RADAR JABAR - Jerman bersama sejumlah negara Barat lainnya akan memulai komunikasi langsung dengan kelompok Hayat Tahrir al-Sham (HTS) di Suriah. HTS, yang terdaftar sebagai organisasi teroris di Uni Eropa, kini menjadi subjek pembicaraan strategis, seperti yang diumumkan oleh Menteri Pertahanan Jerman, Boris Pistorius, pada Kamis (12/12).
"Kami semua akan mulai berbicara dengan sayap politik HTS sesegera mungkin untuk memperjelas bahwa kami siap berkontribusi pada stabilisasi kawasan, negara Suriah, dan wilayah Kurdi," ujar Pistorius dalam konferensi pers yang digelar saat mengunjungi pasukan militer Jerman di Irak. Pernyataan ini juga disampaikan melalui situs resmi Kementerian Pertahanan Jerman.

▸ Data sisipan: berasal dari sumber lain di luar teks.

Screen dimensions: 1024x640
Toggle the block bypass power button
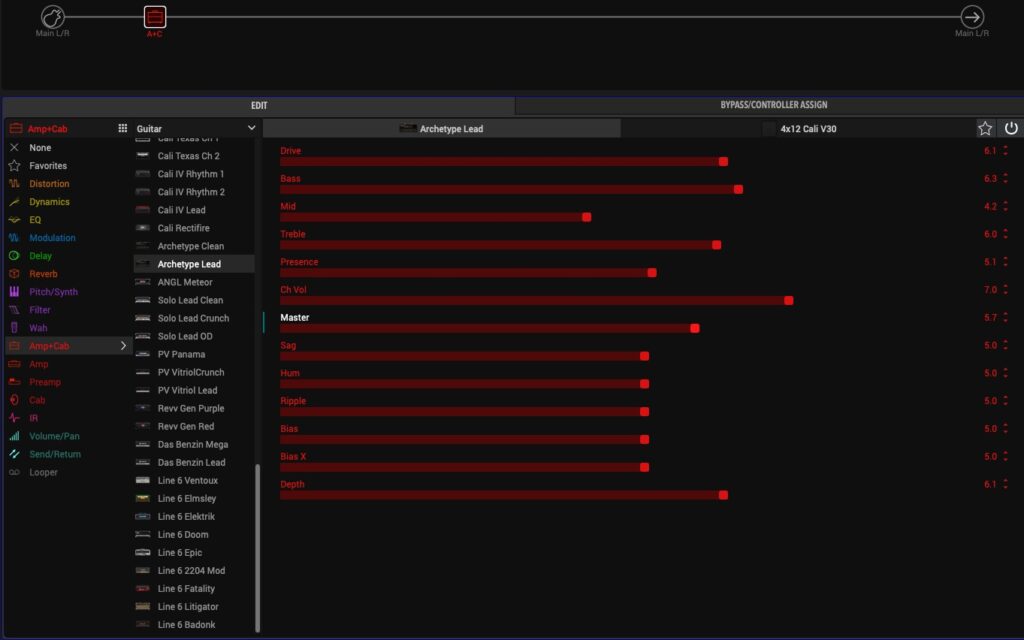1010,129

Langkah untuk membuka hubungan dengan HTS bertujuan melindungi kelompok-kelompok minoritas dan memastikan partisipasi semua elemen masyarakat dalam membangun kembali pemerintahan dan menciptakan tatanan baru di Suriah, jelas Pistorius lebih lanjut.

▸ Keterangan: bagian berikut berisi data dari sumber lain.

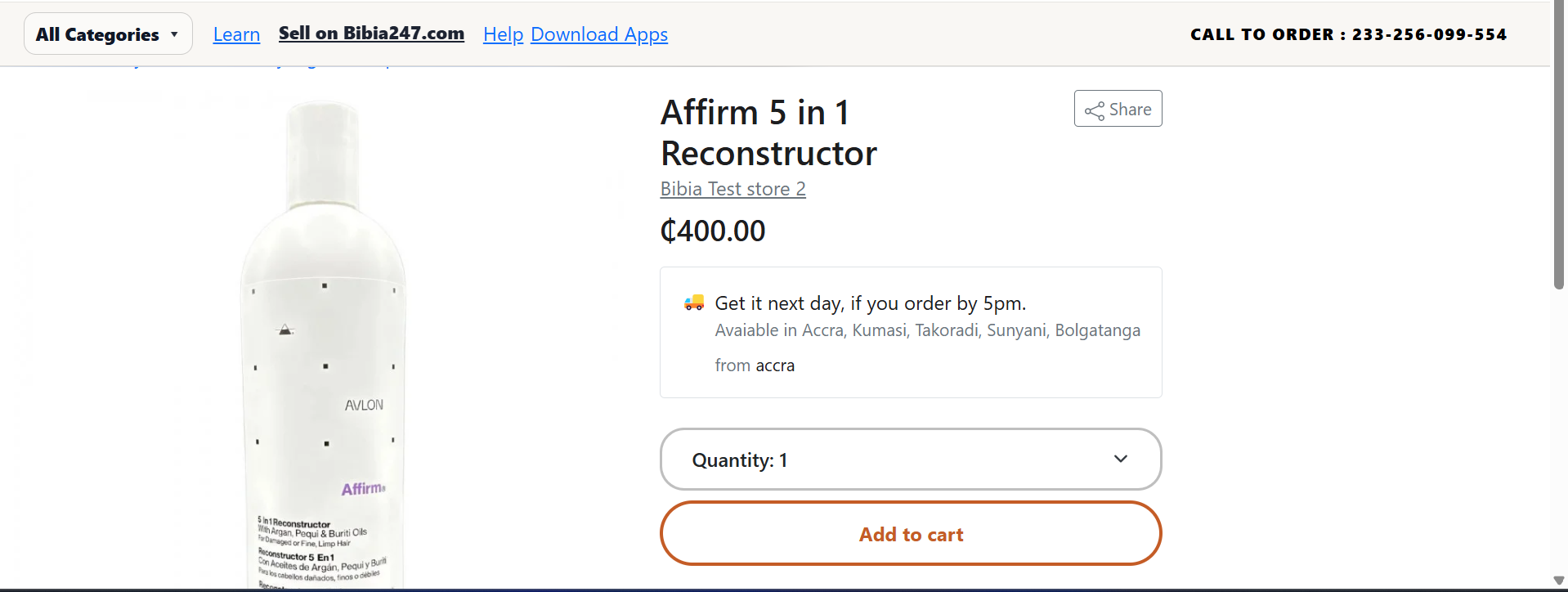1568x592 pixels.
Task: Expand the Quantity selector
Action: pos(911,459)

Pada kesempatan sebelumnya, Senin (9/12), Juru Bicara Kementerian Luar Negeri Jerman, Sebastian Fischer, menyatakan bahwa evaluasi terhadap HTS akan bergantung pada sikap kelompok tersebut terhadap minoritas agama dan etnis di Suriah.
BACA JUGA:PBB Puas dengan Diskusi Konstruktif Bersama Taliban, Tetap Soroti Isu Hak Perempuan
BACA JUGA:KBRI Canberra Selenggarakan Kelas Bahasa Indonesia untuk Warga Australia
Selain itu, Fischer menambahkan bahwa hubungan diplomatik dengan pemerintahan baru Suriah kemungkinan akan dilakukan melalui Beirut sampai kedutaan Jerman resmi didirikan di negara tersebut.
Di sisi lain, Menteri Luar Negeri Jerman Annalena Baerbock pada Rabu (11/12) menyampaikan bahwa Jerman berencana meningkatkan kehadirannya di Suriah dengan menunjuk perwakilan khusus untuk mengelola kebijakan terkait situasi di negara itu.
Perubahan politik besar di Suriah terjadi pada Minggu (8/12), ketika oposisi bersenjata berhasil merebut ibu kota Damaskus. Presiden Bashar Assad dikabarkan mengundurkan diri setelah bernegosiasi dengan para pihak yang terlibat konflik. Assad dilaporkan meninggalkan Suriah menuju Rusia, di mana ia mendapatkan suaka.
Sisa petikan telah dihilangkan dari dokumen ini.